Tuesday, September 11, 2012

The Original Cause - Shame and Prohibition

The United States has endured the over-moralizing and underwhelming Temperance movement for years.

In the early eighteen hundreds, though, alcohol abuse was a major problem, largely due to the poor water sources in rapidly expanding urban centers.

The water was so bad, that men would resort to "the water of life".

The Temperance Movement then reached its way into the highest eschelons of the government, with advocates displaying anti-alcohol rhetoric in kid's textbooks. Ken Burns issued a massive documentary exposing how temperance leaders infiltrated schools, thus poisoning kids' minds and heightening society's intolerance to alcohol abuse.

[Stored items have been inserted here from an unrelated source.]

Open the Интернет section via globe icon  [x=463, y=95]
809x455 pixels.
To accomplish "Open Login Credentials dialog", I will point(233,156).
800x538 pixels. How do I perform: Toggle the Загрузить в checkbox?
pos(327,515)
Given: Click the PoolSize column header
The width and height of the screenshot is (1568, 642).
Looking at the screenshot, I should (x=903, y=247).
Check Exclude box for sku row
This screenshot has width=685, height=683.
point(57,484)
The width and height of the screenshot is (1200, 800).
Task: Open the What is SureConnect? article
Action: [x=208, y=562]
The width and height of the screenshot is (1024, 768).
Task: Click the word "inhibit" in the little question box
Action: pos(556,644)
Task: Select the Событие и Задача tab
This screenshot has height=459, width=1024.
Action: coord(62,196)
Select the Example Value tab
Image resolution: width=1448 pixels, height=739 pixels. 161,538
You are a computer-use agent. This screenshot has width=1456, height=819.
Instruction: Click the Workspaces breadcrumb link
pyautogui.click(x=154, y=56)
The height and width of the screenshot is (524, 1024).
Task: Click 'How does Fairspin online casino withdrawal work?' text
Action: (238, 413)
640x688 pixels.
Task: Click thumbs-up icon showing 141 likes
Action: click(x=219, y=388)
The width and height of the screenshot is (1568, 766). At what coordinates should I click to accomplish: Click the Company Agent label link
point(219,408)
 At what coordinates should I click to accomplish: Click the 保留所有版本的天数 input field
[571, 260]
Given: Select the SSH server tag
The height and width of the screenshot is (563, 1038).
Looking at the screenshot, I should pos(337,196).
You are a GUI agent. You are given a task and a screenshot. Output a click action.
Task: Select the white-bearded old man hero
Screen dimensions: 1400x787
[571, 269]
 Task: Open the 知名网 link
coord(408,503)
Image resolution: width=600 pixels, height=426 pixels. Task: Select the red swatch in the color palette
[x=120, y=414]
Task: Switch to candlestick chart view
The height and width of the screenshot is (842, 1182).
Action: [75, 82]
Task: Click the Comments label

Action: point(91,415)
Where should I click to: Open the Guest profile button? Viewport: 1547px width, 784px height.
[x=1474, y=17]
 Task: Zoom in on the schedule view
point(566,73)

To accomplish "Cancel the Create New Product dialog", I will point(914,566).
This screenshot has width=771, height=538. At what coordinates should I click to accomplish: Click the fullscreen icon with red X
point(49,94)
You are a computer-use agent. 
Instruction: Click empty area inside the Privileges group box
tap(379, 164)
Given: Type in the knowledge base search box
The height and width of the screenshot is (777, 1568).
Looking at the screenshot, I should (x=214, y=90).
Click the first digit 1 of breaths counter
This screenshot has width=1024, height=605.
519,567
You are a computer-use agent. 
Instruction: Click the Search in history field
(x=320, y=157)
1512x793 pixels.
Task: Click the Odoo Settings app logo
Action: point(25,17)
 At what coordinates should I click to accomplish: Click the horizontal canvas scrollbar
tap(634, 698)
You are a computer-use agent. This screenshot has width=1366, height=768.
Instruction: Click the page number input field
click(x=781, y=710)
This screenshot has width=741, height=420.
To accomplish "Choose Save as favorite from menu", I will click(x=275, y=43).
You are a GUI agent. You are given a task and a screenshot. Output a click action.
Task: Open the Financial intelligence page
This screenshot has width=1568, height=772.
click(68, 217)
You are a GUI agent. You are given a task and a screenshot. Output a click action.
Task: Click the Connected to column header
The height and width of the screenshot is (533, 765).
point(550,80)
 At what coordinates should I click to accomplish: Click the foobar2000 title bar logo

If a man or woman chooses to drink, that's up to him or her.

I do not drink, myself. I do not care for the stuff. I had one glass of wine when I was fifteen, got sick off the stuff, and decided that I did not want to drink anymore.

I do believe that there are people who drink and harm themselves by choosing to do so. I also believe that some people do not have the physical constitution for drinking.

What made "drinking" such a serious problem, then, for people, especially in the early 1900s.

The shame about having a drinking problem -- thus brings so many people into bondage.

Alcoholism, like another perversion in human life, is borne of man trying to get something for himself, when what we all need is life, and that more abundantly.

The shame about having a drinking problem, this leads individuals to strive in their own efforts to break free, and the result is the exact opposite, they end up sinking deeper into the drink.

The shame about alcohol dependence brings people into bondage, pure and simple.

During the age of Prohibition, men and women went to jail because of alcohol abuse, which does not set people free, but brings them into greater condemnation. Now they feel compelled to get sober, because they are afraid to go to jail, but then the problem gets worse, not better.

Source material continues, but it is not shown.